[WORK ITEM]:
Within the listing below, show every line that contains the word "logo".

[GIVEN DATA]:
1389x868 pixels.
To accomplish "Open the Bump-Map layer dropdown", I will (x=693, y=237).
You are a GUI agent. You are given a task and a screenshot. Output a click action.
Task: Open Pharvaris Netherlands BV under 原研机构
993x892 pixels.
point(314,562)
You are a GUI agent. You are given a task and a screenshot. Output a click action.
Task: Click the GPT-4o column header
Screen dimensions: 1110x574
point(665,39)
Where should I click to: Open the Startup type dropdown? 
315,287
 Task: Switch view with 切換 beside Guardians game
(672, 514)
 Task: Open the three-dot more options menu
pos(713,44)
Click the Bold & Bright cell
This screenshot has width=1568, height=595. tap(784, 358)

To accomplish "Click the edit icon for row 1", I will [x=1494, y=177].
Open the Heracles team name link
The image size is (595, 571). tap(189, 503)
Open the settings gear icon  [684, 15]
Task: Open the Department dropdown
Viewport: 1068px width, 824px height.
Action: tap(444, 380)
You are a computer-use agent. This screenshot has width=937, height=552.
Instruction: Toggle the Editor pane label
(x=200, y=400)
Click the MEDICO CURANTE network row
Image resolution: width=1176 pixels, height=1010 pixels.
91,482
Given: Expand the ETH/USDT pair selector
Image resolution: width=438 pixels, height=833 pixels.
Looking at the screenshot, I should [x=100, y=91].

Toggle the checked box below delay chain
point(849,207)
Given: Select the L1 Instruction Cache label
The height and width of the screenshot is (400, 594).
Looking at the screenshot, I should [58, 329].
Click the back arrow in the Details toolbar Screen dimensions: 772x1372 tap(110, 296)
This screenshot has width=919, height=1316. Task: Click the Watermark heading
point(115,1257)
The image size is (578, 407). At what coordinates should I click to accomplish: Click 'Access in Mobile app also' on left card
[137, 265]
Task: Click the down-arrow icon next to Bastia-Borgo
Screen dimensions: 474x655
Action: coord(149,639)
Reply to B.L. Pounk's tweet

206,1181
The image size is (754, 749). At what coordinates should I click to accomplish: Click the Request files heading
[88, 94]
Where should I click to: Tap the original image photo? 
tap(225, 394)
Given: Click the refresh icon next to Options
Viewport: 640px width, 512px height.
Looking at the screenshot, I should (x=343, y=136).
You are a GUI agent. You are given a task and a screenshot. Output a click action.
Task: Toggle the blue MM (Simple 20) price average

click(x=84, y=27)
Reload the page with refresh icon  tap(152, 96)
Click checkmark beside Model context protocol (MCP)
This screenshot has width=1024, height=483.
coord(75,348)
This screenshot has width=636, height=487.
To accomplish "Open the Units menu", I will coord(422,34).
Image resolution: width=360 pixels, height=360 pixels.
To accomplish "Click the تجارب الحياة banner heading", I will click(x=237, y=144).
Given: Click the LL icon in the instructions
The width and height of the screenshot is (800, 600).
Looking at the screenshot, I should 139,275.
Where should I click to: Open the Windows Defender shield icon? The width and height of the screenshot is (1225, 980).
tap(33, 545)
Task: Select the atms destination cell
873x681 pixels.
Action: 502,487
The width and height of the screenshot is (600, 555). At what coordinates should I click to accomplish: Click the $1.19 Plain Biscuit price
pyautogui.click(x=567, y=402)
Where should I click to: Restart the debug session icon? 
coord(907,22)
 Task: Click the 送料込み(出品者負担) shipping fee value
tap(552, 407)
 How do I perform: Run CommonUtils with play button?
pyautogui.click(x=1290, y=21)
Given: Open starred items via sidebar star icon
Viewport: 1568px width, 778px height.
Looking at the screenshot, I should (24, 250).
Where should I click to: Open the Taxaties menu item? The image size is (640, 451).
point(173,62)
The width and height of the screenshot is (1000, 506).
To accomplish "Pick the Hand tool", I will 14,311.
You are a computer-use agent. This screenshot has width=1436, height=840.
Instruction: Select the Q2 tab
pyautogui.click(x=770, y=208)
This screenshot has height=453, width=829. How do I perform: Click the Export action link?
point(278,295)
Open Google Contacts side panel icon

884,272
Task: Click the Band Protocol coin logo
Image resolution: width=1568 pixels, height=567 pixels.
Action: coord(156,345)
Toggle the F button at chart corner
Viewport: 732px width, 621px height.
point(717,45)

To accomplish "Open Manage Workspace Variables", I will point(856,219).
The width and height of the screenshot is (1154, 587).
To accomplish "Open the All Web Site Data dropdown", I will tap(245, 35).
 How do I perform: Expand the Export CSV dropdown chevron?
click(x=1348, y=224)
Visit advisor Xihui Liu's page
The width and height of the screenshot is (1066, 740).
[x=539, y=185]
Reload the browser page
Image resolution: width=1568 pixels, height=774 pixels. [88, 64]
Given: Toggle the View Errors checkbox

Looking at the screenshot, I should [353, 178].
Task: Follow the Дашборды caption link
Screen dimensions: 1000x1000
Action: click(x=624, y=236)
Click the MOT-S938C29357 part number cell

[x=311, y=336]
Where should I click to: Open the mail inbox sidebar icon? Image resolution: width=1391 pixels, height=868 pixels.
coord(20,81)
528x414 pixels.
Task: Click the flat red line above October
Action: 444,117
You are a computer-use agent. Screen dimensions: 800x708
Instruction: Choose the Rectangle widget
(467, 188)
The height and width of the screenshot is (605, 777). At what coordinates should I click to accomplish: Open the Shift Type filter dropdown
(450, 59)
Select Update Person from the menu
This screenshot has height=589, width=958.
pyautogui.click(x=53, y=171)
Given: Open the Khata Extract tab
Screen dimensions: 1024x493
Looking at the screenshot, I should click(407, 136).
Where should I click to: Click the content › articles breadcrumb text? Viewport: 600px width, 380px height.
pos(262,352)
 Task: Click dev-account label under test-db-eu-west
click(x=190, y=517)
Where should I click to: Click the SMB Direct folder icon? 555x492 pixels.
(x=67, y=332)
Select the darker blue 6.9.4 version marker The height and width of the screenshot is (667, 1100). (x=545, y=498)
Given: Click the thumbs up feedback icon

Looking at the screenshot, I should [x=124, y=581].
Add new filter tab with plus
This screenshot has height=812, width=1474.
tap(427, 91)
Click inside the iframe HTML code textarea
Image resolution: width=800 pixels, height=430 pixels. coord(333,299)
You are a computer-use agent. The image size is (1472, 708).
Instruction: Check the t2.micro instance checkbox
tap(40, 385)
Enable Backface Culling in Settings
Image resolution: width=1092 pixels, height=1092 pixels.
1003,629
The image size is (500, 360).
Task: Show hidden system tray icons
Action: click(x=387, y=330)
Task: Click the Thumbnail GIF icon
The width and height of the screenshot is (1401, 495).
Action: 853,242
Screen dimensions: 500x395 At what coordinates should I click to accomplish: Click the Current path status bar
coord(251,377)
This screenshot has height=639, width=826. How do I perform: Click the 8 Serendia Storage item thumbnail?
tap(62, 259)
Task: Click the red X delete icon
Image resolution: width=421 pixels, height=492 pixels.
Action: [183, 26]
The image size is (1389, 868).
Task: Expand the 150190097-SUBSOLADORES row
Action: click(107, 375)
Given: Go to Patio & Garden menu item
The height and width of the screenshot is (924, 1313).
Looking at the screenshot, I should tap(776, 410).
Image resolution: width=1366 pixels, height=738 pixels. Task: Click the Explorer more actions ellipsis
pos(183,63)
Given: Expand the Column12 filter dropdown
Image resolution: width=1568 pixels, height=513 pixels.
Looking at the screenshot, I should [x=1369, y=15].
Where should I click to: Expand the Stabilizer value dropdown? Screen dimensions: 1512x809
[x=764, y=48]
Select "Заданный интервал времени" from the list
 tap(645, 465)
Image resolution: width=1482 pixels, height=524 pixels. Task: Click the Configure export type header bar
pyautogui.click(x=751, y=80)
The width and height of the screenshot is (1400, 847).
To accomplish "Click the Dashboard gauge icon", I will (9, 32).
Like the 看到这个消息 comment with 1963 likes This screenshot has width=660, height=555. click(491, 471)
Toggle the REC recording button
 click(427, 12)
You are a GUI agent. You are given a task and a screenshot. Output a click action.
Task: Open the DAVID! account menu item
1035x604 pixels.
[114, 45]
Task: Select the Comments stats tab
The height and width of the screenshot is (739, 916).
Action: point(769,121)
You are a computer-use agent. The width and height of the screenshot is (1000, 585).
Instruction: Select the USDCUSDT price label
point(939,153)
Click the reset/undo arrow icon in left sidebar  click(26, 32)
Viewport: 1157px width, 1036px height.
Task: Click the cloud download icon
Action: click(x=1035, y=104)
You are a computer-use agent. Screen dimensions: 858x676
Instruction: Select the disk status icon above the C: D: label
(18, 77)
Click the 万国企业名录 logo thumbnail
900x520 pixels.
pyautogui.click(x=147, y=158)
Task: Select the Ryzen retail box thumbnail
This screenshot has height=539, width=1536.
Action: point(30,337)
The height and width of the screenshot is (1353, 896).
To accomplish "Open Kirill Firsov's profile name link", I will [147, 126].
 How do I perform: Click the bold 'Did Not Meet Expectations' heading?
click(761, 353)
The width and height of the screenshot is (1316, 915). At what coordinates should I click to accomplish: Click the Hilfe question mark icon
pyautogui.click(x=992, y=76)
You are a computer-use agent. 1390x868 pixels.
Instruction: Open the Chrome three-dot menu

[SOLUTION FOR THIS TASK]:
Task: Click the Band Protocol coin logo
Click the 万国企业名录 logo thumbnail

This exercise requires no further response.